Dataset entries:
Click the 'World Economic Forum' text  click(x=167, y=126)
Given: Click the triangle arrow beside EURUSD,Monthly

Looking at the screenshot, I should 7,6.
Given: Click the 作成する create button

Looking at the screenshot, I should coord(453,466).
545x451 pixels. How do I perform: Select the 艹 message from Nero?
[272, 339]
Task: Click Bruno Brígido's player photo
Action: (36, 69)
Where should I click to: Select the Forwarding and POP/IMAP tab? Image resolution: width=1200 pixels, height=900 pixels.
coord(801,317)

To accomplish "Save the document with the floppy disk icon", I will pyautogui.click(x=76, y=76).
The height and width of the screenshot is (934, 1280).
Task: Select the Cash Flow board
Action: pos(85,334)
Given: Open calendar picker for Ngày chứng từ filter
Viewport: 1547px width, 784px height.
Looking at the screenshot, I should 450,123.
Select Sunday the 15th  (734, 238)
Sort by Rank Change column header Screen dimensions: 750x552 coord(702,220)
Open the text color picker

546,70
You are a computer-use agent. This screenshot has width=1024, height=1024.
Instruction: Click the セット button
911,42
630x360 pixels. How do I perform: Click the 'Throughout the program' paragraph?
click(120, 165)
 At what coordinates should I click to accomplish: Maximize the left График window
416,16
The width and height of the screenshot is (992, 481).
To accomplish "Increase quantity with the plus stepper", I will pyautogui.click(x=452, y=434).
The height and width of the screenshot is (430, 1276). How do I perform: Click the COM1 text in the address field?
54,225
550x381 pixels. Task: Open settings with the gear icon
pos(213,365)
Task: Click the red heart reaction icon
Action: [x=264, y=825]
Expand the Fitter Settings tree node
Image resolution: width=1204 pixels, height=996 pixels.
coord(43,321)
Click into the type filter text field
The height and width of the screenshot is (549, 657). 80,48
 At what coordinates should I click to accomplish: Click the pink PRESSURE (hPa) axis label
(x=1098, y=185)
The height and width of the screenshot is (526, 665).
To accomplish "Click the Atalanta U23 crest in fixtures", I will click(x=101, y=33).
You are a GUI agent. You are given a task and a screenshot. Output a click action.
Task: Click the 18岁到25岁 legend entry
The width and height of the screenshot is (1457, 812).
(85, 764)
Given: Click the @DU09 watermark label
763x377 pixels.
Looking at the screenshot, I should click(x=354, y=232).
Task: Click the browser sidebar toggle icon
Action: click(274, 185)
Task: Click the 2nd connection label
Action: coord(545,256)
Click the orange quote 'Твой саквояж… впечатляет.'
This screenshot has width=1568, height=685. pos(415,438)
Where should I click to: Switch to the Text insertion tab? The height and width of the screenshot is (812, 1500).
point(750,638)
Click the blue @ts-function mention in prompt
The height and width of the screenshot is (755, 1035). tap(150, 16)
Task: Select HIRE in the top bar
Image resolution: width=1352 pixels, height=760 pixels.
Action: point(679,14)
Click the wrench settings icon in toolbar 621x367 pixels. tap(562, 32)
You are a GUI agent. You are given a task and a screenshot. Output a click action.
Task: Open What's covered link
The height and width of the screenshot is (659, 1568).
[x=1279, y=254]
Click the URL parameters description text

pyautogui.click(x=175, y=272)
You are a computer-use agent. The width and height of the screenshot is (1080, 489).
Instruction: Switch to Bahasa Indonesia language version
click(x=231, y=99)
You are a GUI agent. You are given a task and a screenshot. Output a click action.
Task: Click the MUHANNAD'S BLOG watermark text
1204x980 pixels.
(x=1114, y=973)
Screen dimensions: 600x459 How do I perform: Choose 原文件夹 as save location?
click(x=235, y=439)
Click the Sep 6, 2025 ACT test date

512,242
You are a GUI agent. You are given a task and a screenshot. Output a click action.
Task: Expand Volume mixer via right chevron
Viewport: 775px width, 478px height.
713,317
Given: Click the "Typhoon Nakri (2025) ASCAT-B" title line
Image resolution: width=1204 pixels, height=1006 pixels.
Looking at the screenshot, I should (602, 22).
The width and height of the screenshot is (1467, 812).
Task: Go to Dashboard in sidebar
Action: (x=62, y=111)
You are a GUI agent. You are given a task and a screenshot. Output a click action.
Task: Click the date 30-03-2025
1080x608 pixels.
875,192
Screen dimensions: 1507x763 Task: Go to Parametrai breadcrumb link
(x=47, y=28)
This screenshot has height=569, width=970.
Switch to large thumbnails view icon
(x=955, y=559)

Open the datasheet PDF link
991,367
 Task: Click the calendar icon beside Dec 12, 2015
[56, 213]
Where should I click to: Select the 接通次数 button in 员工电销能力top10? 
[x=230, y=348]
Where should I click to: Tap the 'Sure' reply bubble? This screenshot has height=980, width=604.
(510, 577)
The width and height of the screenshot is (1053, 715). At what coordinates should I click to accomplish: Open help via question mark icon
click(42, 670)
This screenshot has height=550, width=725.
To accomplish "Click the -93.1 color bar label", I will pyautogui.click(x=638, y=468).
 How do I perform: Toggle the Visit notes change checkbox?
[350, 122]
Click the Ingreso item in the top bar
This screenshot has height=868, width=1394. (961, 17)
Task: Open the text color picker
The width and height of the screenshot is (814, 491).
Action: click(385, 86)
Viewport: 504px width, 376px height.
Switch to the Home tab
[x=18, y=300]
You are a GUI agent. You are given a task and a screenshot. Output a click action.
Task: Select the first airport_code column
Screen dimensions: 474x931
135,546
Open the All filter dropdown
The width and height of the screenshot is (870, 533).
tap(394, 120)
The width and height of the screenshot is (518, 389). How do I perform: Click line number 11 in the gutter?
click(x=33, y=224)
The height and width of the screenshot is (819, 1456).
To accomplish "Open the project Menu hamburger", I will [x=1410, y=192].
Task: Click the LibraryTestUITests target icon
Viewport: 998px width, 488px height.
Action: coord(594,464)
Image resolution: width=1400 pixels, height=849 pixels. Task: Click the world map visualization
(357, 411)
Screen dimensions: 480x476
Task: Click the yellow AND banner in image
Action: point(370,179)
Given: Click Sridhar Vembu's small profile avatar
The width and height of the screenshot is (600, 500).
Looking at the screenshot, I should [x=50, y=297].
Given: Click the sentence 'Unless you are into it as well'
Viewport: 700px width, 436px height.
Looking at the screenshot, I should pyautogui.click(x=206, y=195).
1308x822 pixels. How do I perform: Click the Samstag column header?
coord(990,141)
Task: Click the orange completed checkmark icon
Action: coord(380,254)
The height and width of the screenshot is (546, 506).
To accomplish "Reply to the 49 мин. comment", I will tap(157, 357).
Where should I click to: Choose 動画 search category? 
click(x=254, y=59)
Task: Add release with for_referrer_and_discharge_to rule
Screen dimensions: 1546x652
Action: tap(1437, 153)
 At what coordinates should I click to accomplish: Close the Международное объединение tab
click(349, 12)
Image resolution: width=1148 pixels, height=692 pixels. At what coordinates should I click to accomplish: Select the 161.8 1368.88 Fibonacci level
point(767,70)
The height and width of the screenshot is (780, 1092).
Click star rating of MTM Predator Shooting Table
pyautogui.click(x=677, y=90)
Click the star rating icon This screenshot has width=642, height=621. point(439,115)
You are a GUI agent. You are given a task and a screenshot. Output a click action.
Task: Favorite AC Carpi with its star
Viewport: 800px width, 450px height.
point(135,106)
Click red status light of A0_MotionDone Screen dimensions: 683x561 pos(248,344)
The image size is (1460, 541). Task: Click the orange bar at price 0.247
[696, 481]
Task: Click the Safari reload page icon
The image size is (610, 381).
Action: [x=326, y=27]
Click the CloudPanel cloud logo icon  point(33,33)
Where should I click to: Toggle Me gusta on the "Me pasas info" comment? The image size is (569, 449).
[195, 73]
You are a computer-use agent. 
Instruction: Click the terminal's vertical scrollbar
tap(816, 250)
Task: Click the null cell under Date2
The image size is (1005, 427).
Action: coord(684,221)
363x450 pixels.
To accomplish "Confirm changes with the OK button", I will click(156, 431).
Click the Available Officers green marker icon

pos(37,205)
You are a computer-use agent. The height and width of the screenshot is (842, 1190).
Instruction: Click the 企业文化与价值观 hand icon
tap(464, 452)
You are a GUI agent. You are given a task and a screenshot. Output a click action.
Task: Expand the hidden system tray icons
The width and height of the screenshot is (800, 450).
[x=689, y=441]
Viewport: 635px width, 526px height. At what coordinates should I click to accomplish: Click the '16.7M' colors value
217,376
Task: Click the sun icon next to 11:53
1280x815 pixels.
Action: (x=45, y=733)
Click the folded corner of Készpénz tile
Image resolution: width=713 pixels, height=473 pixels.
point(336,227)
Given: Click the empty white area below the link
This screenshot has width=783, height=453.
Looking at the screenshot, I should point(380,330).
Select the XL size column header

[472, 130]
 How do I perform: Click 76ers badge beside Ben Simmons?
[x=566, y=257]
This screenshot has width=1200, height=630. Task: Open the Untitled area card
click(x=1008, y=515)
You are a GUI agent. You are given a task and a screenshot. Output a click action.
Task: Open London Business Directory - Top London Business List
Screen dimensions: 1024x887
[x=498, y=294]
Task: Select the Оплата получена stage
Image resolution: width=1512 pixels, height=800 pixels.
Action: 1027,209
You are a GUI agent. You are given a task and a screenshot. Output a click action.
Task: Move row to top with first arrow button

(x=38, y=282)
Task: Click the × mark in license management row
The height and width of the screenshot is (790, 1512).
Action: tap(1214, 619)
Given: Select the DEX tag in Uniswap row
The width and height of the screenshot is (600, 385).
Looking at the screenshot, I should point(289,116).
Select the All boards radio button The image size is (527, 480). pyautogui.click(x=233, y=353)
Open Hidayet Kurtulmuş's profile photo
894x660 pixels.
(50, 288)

*Exercise aim*
Which lines belong in the answer? Exactly those from the first line of the entries through the line holding "You are a computer-use agent. This", inclusive, copied unchanged.

*Solution*
Click the 'World Economic Forum' text  click(x=167, y=126)
Given: Click the triangle arrow beside EURUSD,Monthly

Looking at the screenshot, I should 7,6.
Given: Click the 作成する create button

Looking at the screenshot, I should coord(453,466).
545x451 pixels. How do I perform: Select the 艹 message from Nero?
[272, 339]
Task: Click Bruno Brígido's player photo
Action: (36, 69)
Where should I click to: Select the Forwarding and POP/IMAP tab? Image resolution: width=1200 pixels, height=900 pixels.
coord(801,317)

To accomplish "Save the document with the floppy disk icon", I will pyautogui.click(x=76, y=76).
The height and width of the screenshot is (934, 1280).
Task: Select the Cash Flow board
Action: pos(85,334)
Given: Open calendar picker for Ngày chứng từ filter
Viewport: 1547px width, 784px height.
Looking at the screenshot, I should 450,123.
Select Sunday the 15th  (734, 238)
Sort by Rank Change column header Screen dimensions: 750x552 coord(702,220)
Open the text color picker

546,70
You are a computer-use agent. This screenshot has width=1024, height=1024.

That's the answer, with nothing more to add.